C’è grande amarezza nelle parole di don Giuseppe Pontillo, direttore dell’Ufficio diocesano per i Beni culturali ecclesiastici, l’arte sacra e l’edilizia di culto di Agrigento, che dopo aver appreso la notizia dell’unico finanziamento in Sicilia da parte del ministero per le Infrastrutture e dal ministero dei Beni Culturali, affida a Facebook le proprie considerazioni.
Solo quale settimana addietro era stato addirittura il Tg1 a parlare delle tragiche condizioni della Cattedrale “San Gerlando” di Agrigento a serio rischio crollo. Eppure il clamore nazionale non è bastato a scuotere, se non a parole, quella classe politica che da anni parla di “impegni”, “promesse” per salvare uno dei principali “simboli” identitari di Agrigento. 2 milioni di euro che arrivano a Palermo nonostante la Cattedrale non è a rischio crollo; nonostante non ci sia quel pericolo che invece ad Agrigento può rievocare la frana del ’66.
La Cattedrale della città dei Templi si presenta con una facciata inaccessibile, gradini spaccati e muri che si aprono. Tanto quanto basterebbe a comprendere che la struttura, costruita circa 9 secoli addietro, necessita di “urgenti” interventi che ancora oggi, dopo 5 anni dalla chiusura, ritardano ad arrivare. A poco sono serviti gli interventi di consolidamento; la struttura è tenuta in piedi da un’enorme impalcatura.

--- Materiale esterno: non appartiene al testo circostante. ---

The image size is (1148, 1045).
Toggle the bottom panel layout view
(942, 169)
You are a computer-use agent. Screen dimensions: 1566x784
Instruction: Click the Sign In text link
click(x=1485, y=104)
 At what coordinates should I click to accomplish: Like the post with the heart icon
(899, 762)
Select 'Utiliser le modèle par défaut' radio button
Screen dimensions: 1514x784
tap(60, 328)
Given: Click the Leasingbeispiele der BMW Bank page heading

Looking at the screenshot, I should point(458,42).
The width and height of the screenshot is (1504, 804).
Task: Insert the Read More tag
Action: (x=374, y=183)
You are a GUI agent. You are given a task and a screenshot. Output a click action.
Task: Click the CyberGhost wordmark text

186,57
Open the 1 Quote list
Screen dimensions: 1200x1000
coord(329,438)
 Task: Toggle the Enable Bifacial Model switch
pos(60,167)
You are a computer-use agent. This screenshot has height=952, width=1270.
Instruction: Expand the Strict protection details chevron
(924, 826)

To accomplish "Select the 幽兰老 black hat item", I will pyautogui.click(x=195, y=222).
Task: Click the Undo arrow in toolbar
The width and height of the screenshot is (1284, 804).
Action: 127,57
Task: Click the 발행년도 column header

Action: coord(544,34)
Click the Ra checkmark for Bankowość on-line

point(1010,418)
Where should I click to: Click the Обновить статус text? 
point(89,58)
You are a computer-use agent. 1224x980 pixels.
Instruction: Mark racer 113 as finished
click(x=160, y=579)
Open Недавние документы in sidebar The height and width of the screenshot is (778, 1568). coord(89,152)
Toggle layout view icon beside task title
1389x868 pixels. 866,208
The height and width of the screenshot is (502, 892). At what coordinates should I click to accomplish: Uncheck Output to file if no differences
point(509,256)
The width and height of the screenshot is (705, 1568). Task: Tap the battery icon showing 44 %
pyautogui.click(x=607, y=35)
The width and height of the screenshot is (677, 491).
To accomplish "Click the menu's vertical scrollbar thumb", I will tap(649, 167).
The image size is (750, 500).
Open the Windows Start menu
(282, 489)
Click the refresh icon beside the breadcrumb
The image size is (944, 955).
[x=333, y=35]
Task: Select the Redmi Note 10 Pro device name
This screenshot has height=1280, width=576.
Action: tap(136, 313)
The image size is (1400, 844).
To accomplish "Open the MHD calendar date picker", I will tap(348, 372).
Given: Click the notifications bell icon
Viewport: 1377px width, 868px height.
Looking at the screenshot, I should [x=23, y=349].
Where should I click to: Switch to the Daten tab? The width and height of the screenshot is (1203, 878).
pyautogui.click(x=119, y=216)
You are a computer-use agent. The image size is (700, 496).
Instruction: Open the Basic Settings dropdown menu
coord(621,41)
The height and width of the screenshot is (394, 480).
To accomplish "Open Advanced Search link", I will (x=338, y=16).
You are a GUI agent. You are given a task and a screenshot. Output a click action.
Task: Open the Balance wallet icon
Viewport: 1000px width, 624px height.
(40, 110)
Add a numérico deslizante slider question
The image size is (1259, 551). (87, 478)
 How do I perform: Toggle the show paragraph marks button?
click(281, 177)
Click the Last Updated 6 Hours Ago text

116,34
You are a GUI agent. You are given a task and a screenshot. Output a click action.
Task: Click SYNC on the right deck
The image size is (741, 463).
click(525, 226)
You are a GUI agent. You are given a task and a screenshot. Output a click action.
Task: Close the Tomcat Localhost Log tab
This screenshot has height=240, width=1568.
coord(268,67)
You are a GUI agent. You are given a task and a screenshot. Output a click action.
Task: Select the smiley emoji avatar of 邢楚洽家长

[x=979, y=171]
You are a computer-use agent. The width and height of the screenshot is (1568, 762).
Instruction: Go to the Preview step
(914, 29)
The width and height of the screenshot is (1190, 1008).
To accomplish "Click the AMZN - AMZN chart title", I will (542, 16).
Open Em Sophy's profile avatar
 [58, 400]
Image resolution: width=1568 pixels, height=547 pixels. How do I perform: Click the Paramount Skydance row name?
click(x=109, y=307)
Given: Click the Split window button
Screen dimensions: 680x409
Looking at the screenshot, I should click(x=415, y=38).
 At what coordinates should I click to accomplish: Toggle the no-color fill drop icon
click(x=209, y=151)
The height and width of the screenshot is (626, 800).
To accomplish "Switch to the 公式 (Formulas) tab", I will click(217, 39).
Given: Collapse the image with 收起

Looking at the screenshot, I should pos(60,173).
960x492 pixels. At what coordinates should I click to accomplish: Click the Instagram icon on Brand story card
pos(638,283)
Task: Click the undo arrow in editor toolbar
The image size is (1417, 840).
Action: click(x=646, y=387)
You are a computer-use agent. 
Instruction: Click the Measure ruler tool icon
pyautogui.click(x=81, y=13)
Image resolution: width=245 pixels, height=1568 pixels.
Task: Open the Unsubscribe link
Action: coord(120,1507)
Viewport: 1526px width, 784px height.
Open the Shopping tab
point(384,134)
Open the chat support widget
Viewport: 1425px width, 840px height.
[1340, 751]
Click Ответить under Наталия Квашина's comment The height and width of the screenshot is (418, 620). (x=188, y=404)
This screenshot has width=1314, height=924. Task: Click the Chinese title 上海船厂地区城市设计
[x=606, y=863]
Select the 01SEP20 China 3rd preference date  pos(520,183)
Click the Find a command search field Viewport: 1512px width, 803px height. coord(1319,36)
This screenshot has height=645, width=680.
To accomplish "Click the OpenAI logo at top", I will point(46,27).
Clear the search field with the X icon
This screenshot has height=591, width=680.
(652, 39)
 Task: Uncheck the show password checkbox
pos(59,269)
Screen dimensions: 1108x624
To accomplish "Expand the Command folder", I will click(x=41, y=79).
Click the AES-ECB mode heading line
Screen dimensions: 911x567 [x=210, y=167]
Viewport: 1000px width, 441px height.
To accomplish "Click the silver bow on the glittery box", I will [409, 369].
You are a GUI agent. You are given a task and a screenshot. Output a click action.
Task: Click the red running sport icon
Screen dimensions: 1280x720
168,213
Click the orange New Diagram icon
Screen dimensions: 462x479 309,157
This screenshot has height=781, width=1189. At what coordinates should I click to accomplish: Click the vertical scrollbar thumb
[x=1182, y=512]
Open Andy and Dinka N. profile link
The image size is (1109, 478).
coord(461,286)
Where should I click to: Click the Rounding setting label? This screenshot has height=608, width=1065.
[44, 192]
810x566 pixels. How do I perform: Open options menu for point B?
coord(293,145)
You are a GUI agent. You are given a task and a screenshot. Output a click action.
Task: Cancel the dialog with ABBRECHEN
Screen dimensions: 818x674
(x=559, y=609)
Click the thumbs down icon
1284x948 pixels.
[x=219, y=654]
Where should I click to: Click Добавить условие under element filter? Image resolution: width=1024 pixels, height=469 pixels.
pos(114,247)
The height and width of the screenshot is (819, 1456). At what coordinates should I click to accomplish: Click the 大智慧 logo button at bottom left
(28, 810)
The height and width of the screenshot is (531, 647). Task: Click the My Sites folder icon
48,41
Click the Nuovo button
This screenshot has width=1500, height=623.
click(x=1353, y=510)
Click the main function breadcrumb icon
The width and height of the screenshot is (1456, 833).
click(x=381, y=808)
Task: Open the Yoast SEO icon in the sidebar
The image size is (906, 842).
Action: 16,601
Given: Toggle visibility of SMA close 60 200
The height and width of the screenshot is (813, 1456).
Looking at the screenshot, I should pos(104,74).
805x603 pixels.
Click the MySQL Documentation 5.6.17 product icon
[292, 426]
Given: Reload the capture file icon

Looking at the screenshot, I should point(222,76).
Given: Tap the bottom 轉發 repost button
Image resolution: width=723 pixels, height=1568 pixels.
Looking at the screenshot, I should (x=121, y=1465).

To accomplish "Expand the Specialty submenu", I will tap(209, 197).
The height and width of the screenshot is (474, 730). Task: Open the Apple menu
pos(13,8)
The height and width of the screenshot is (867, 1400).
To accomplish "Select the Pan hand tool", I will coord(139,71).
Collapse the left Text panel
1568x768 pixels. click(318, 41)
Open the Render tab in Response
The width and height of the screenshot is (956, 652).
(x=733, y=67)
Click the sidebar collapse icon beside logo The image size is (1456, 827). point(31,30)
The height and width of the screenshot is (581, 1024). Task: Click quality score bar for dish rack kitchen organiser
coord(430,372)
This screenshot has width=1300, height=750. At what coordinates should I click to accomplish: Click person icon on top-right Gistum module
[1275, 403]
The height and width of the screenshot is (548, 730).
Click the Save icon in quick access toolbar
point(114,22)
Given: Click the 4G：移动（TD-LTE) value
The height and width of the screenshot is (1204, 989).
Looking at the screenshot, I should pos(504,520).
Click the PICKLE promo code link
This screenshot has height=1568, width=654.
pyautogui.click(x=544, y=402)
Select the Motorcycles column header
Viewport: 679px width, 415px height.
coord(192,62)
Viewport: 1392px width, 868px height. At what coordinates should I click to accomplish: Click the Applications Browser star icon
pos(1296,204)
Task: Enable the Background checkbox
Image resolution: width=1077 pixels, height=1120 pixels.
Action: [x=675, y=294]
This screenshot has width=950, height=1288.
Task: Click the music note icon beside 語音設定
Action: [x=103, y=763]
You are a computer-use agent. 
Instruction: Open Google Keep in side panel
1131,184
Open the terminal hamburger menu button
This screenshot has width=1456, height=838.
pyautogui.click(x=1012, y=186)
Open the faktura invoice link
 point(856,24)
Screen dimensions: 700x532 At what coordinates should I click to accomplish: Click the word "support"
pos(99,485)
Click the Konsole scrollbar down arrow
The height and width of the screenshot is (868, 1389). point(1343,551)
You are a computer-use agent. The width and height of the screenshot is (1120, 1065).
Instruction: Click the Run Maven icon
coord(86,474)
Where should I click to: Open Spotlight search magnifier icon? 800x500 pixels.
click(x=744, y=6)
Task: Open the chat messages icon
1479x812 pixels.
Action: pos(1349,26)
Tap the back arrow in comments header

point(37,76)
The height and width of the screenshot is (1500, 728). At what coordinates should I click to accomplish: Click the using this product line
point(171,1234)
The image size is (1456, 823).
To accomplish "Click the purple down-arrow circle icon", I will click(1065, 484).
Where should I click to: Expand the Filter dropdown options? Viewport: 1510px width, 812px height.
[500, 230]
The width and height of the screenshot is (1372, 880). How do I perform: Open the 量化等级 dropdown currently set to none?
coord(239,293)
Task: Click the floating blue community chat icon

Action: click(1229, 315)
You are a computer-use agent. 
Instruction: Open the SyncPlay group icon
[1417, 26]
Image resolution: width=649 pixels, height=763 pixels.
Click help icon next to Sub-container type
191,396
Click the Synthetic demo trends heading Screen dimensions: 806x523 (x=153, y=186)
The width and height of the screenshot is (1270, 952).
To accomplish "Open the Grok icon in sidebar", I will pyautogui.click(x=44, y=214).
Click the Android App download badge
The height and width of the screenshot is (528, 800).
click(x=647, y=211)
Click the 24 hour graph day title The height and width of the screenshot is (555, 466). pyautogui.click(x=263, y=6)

Due mesi addietro si iniziò a sperare grazie al possibile (e si spera imminente) arrivo di 800 mila euro, dopo la partecipazione al bando pubblico predisposto dall’Assessorato regionale alle Infrastruture e Mobilità, che ha visto il progetto relativo alla messa in sicurezza e consolidamento statico della Cattedrale arrivare quarto in graduatoria, per la promozione di interventi di recupero finalizzati al miglioramento della qualità della vita e dei servizi pubblici urbani nei Comuni della Regione Siciliana. Soldi, che, si spera, si dovrebbero aggiungere ai 736 mila euro provenienti dal finanziamento della Conferenza Episcopale Italiana con i fondi dell’8xmille (circa 300 mila euro).
Ad oggi quello che resta è solo la triste realtà di un territorio che, ancora una volta, è stato mortificato da una parte di quella politica che non riesce ad essere incisiva quando si tratta di sviluppo. Di questo, gli agrigentini, è bene che se ne ricordino.